Table of Contents
This chapter provides details about using and creating themes that control the visual look of web applications. Themes consist of Cascading Style Sheets (CSS) and other theme resources such as images. We provide an introduction to CSS, especially concerning the styling of HTML by element classes.
Vaadin separates the appearance of the user interface from its logic using
themes. Themes can include CSS style sheets, custom HTML
layouts, and any necessary graphics. Theme resources can also be accessed from
an application as ThemeResource
objects.
Custom themes are placed under the
WebContent/VAADIN/themes/
folder of the web application.
This location is fixed -- the VAADIN
folder specifies
that these are static resources specific to Vaadin. The folder should normally
contain also the built-in themes, although you can let them be loaded
dynamically from the Vaadin JAR (even though that is somewhat inefficient).
Figure 8.1, “Contents of a Theme” illustrates the contents of a
theme.
The name of a theme folder defines the name of the theme. The name is used in
the setTheme()
call. A theme must contain the
styles.css
stylesheet, but other contents have free
naming. We suggest a convention for naming the folders as
img
for images, layouts
for custom
layouts, and css
for additional stylesheets.
Custom themes that use an existing complete theme need to inherit the theme. See Section 8.3.2, “Built-in Themes” and Section 8.3.4, “Theme Inheritance” for details on inheriting a theme. Copying and modifying a complete theme is also possible, but it may need more work to maintain if the modifications are small.
You use a theme with a simple setTheme()
method call
for the Application
object as follows:
public class MyApplication extends com.vaadin.Application { public void init() { setTheme("demo"); ... } }
An application can use different themes for different users and switch between themes during execution. For smaller changes, a theme can contain alternate styles for user interface components, which can be changed as needed.
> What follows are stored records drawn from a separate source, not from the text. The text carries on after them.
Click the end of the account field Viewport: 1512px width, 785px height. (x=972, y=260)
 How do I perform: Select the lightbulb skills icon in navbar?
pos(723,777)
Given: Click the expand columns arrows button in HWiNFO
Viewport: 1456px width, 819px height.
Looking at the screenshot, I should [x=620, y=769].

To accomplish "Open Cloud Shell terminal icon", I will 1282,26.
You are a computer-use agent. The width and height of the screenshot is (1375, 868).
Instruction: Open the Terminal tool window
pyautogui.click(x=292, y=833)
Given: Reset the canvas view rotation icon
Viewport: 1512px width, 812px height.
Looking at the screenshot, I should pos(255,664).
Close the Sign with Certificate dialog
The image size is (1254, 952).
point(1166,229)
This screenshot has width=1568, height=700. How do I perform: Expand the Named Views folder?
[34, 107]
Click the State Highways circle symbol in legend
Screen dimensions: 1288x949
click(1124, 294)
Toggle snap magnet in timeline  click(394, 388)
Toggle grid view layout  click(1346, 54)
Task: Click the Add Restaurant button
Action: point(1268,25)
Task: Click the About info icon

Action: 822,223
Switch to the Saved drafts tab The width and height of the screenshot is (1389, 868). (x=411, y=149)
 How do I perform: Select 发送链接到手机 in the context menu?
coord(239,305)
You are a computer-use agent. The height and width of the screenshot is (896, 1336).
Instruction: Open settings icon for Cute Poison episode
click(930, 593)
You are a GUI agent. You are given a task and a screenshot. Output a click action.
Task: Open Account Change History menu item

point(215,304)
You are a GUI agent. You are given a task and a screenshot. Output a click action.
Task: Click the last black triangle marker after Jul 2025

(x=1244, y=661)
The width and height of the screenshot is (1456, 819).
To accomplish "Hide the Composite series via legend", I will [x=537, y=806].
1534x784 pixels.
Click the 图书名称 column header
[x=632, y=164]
In addition to style sheets, a theme can contain HTML templates for custom
layouts used with CustomLayout
. See Section 6.13, “Custom Layouts” for details.
Resources provided in a theme can also be accessed using the
ThemeResource
class, as described in Section 4.5.4, “Theme Resources”. This allows using theme resources, such
as images, for example in Embedded
objects and other
objects that allow inclusion of images using resources.